Task to complete:
Reproduce every line of the listing below word for word, leaving out the pictures.

** BEGIN **

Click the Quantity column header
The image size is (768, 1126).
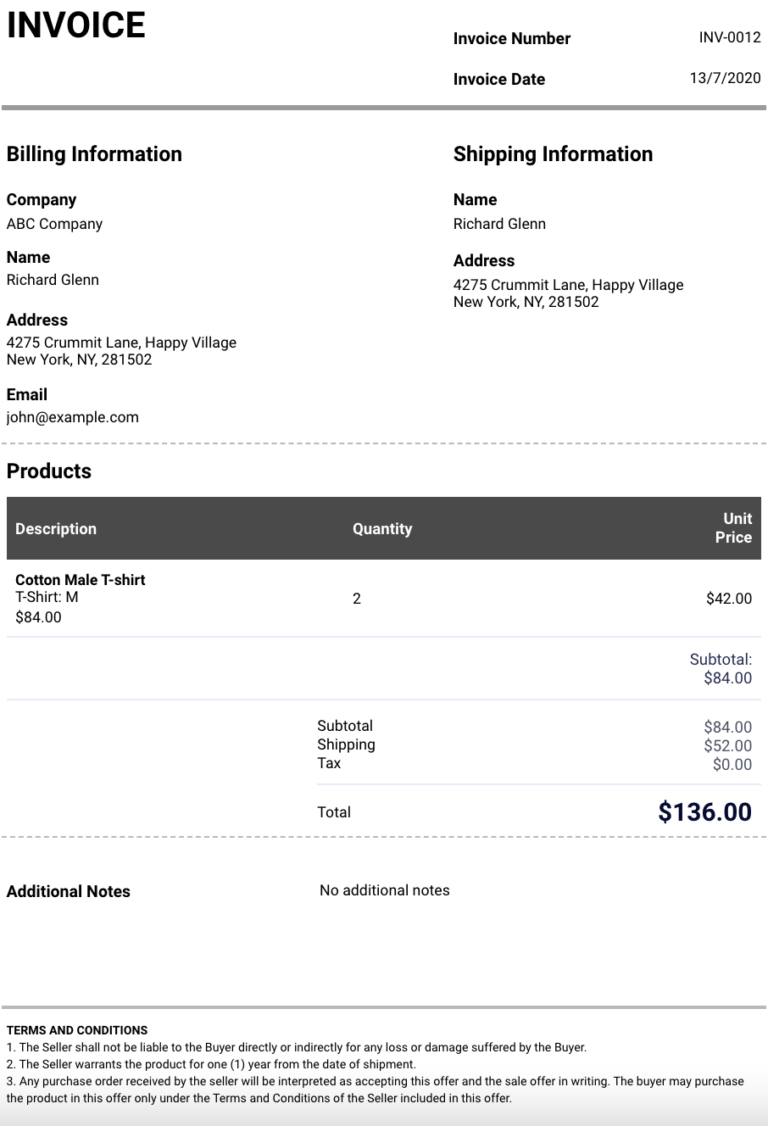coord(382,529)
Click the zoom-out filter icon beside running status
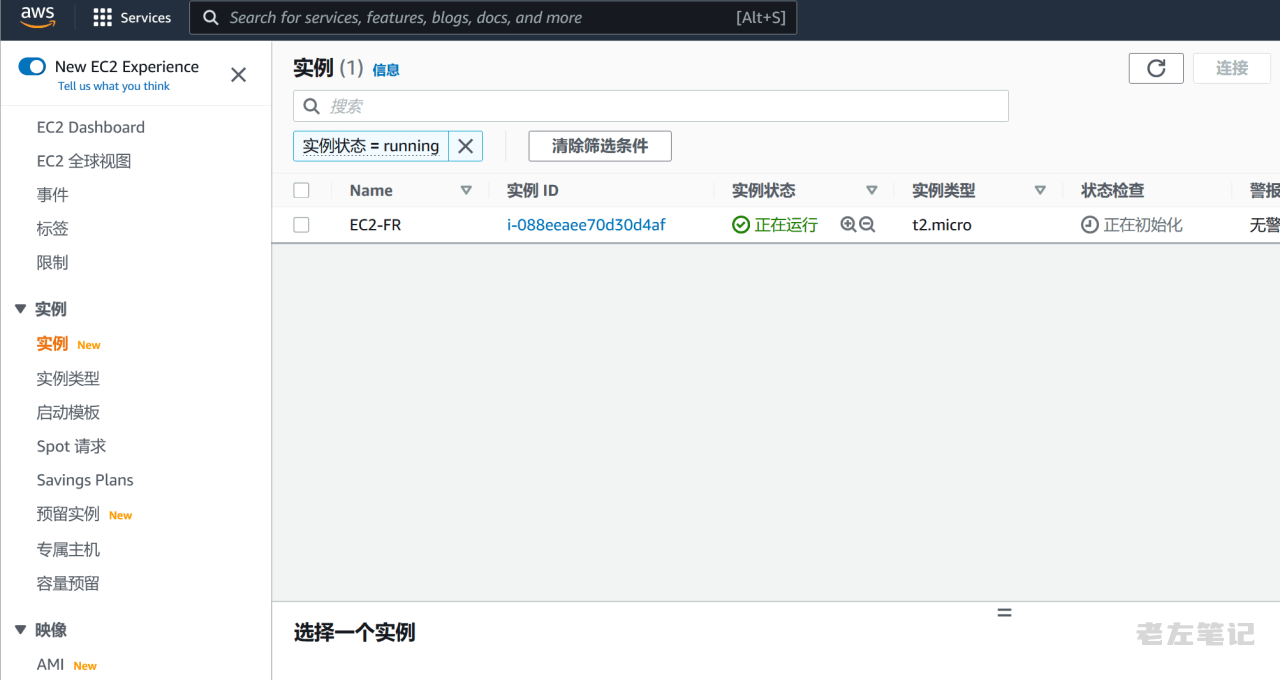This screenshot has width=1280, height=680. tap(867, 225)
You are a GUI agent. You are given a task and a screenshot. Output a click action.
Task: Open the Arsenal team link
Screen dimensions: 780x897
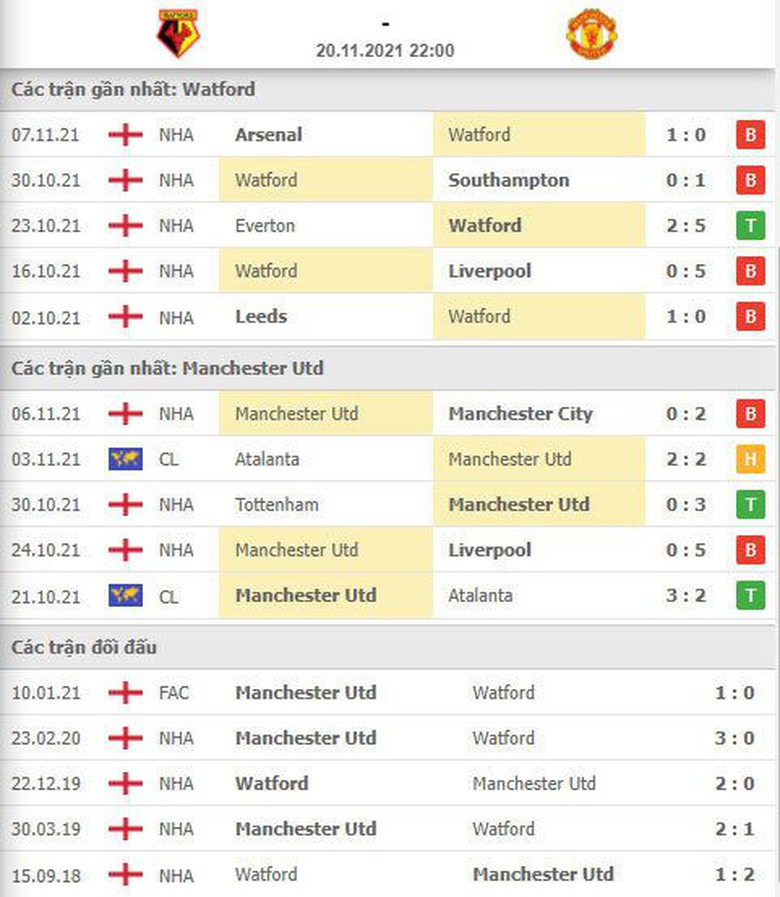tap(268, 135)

** END **

Problem solution:
Click the Quantity column header
The image size is (768, 1126).
coord(382,529)
Click the zoom-out filter icon beside running status
This screenshot has width=1280, height=680. tap(867, 225)
You are a GUI agent. You are given a task and a screenshot. Output a click action.
Task: Open the Arsenal team link
Screen dimensions: 780x897
tap(268, 135)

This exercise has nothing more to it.